Monday, July 2, 2007

Grace Happening People - "A" is for Accepting and Affirming

June 23, 2007

This is the third installment of a twelve-week summer series based on the anagram “GRACE HAPPENS,” each letter representing a quality that equips us to be “Grace Happening People.”

“A” is for…
Grace Happening People are Accepting and Affirming

In a competitive, materialistic, get-ahead-at-all-costs world, it is important for Grace Happening people to provide the gift of acceptance and affirmation. Everywhere we turn, we get the message that we are not good enough, fast enough, smart enough, rich enough, or pretty or handsome enough. Everything seems to hinge on performance and production—fast and efficient, clever and high-tech, sleek and slim.

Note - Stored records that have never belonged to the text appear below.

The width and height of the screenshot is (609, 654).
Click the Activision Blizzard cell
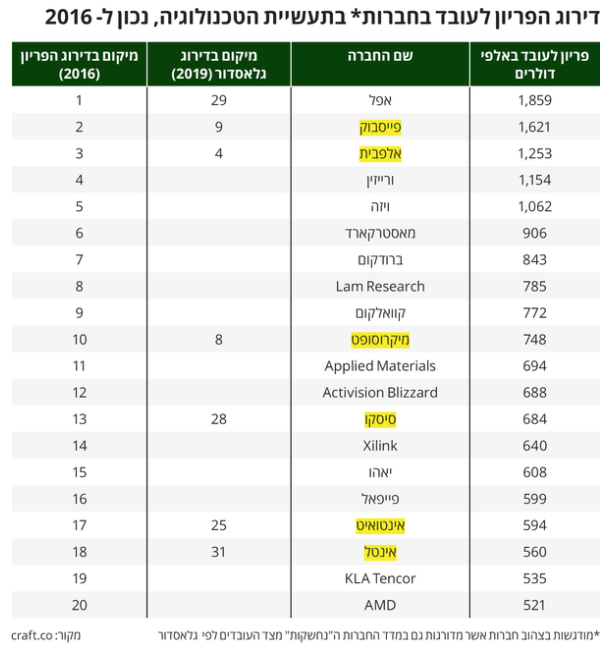(x=380, y=393)
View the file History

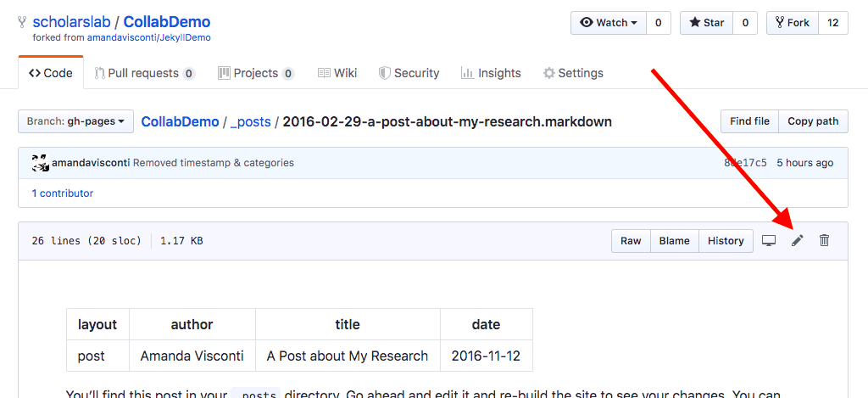point(726,241)
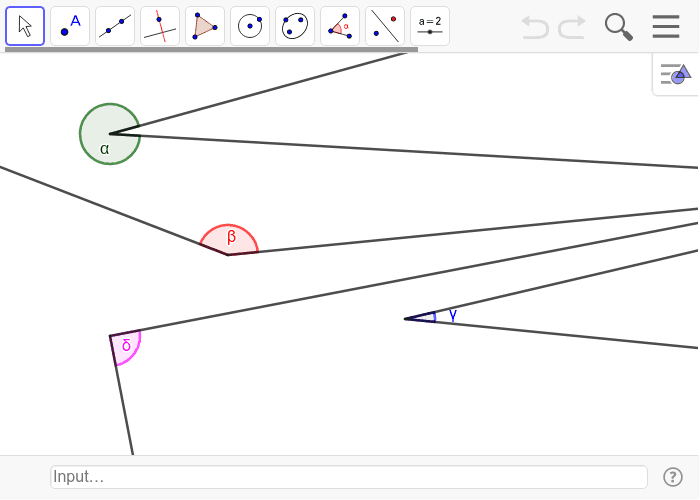This screenshot has width=700, height=500.
Task: Choose Circle with Center tool
Action: point(250,26)
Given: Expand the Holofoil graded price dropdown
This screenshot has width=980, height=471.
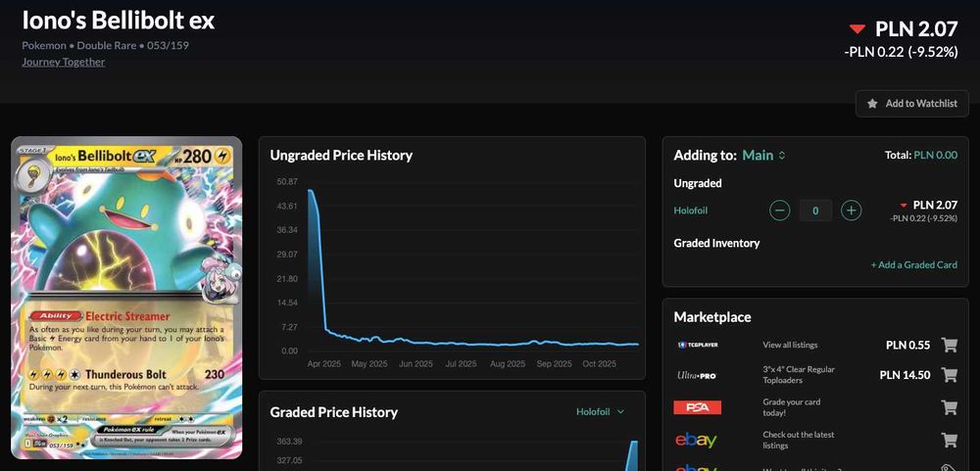Looking at the screenshot, I should click(x=601, y=412).
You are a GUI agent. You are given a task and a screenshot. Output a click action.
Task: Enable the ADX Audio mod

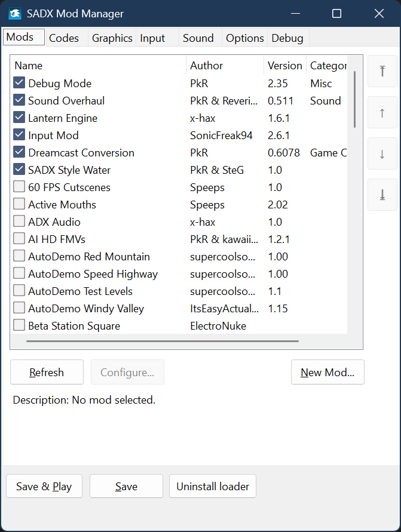click(x=19, y=222)
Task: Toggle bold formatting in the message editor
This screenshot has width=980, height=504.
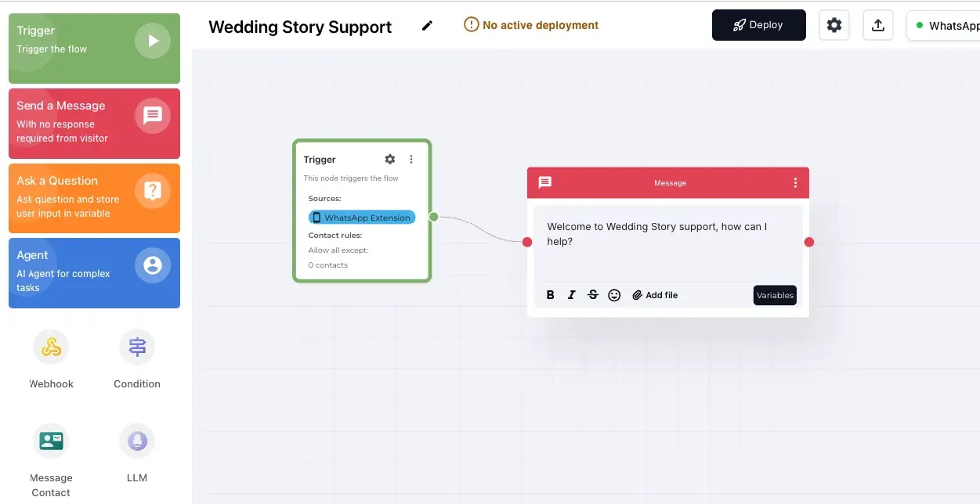Action: (x=550, y=295)
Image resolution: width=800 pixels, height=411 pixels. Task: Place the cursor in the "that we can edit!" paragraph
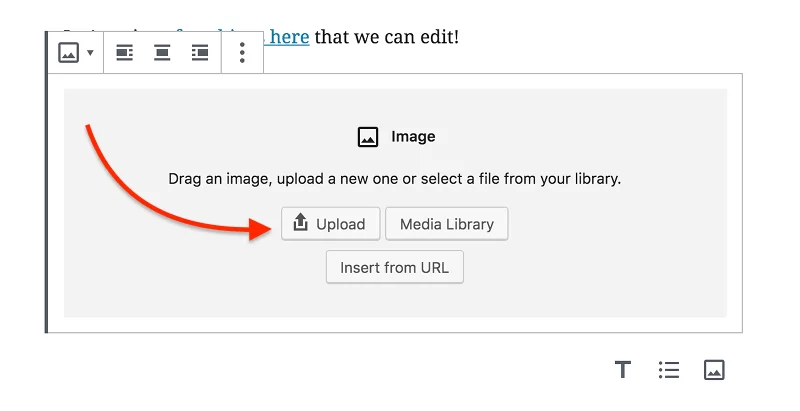(x=387, y=37)
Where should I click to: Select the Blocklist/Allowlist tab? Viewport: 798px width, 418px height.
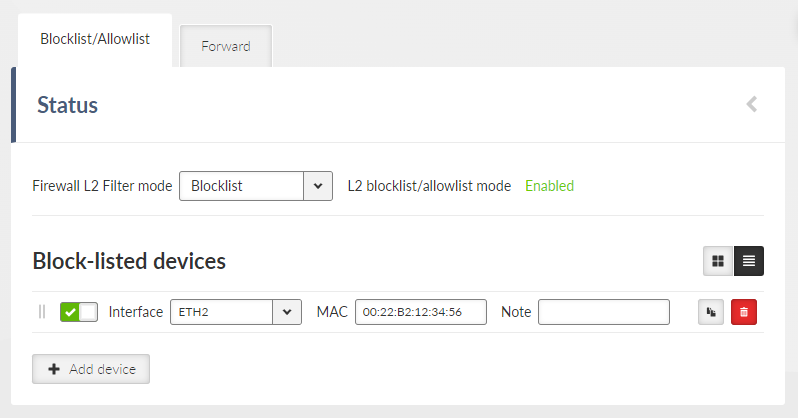[x=95, y=39]
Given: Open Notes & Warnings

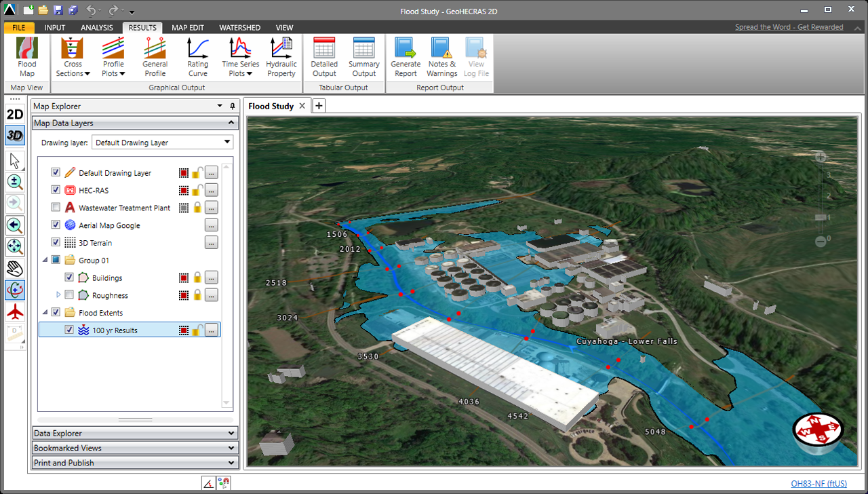Looking at the screenshot, I should [x=442, y=58].
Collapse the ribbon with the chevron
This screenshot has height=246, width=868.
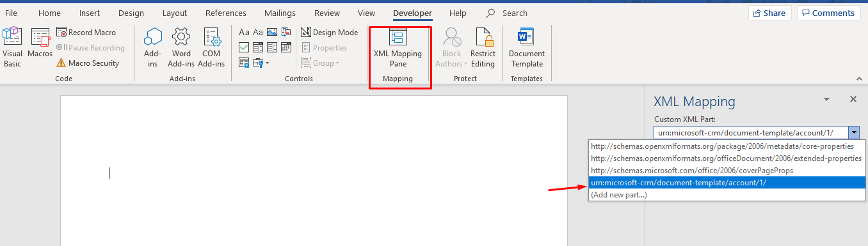(858, 78)
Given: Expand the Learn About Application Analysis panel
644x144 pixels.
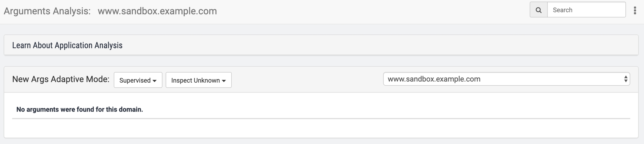Looking at the screenshot, I should (x=321, y=45).
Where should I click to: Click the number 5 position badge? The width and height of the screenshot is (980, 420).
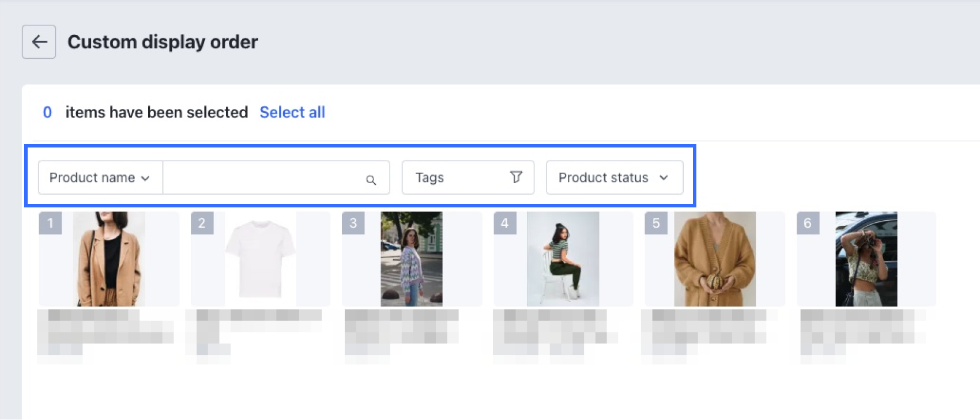[656, 223]
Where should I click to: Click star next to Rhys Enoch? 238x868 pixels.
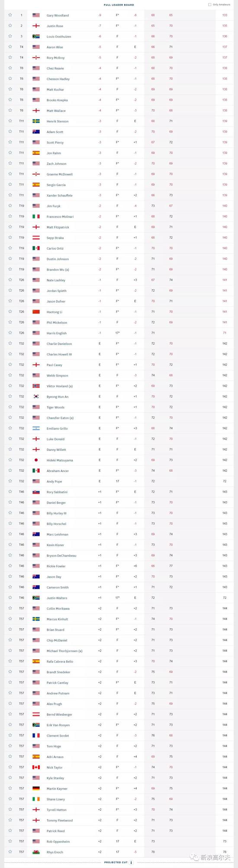(10, 852)
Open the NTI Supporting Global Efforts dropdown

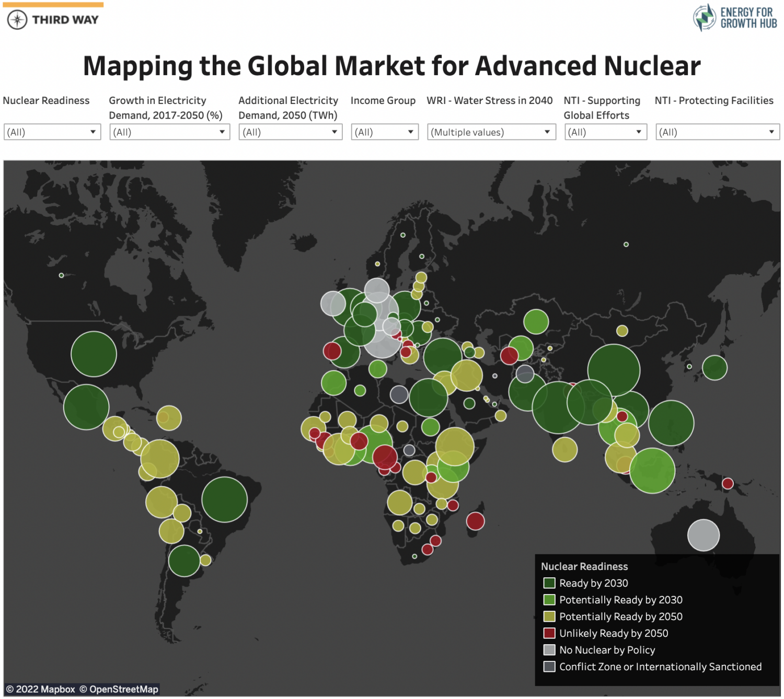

In the atmosphere of grace, however, we are affirmed, not just for our strengths and goodness, our talents and contributions, but for who we are in Christ. Our worth is not based on what we do—but rather on who Christ is—and who we are in Christ. In a grace-permeated climate, there is even an affirming of our flawed nature. According to Gerald May, author of Addiction and Grace, “our incompleteness is what draws us toward God and one another. If we do not fill our minds with guilt and self-recriminations, we will recognize our incompleteness as a kind of open space into which we can welcome the flow of grace. We can think of our inadequacies as terrible defects, if we want, and hate ourselves. But we can also think of them affirmatively, as doorways through which the power of grace can enter our lives. Then we may begin to appreciate our inherent God given loveable-ness.”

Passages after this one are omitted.